A very good general overview about MirOS BSD and MirPorts is available from our information flyers, which are available in English, German, and French. They are distributed on various events by ourselves and/or the AllBSD team.
MirOS started after some differences in opinion between Theo de Raadt, the OpenBSD project leader, and Thorsten Glaser, who is now our lead developer. The main maintainer of MirPorts is BennySiegert. There are several more persons working as contributors on the project.
MirPorts—a derivative of the OpenBSD ports tree—is our solution for installing additional software packages not contained in the base system.

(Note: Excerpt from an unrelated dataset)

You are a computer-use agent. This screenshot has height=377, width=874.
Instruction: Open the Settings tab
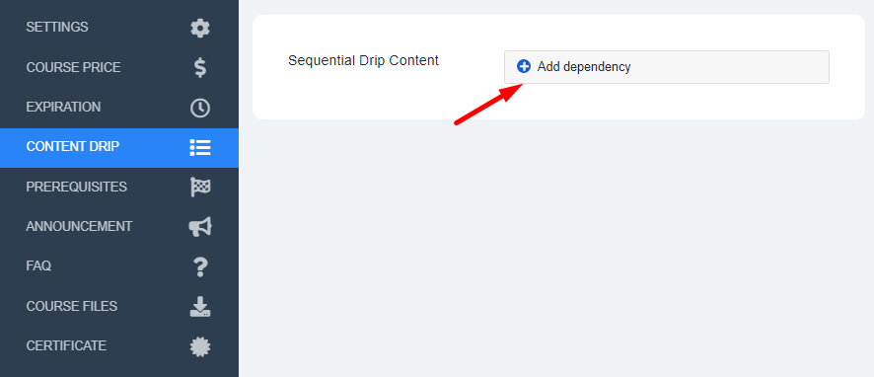119,28
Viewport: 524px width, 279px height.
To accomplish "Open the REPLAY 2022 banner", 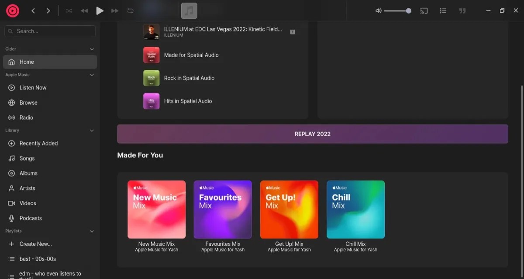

Using MirPorts is straightforward. After the first checkout or after updates, make setup in /usr/ports automatically installs the package tools and configuration. The ports themselves are in subdirectories, sorted by category. Just executing mmake install in such a directory will download the source code, compile it, create a binary package and install it. Dependencies are automatically installed when necessary. Some ports exist in several "flavours", e.g. with or without X support.
Many ports removed for political reasons in OpenBSD (e.g. all the DJB software or the Flash Plugin) have been kept in MirPorts and can continue being used. We also want to be a place for unofficial or rejected OpenBSD ports.
MirPorts does not use the package tools from OpenBSD, which are written in Perl, but continues to maintain the previous C-based tools. New features are in-place package upgrades and installing your own MirPorts instance as a non-root user.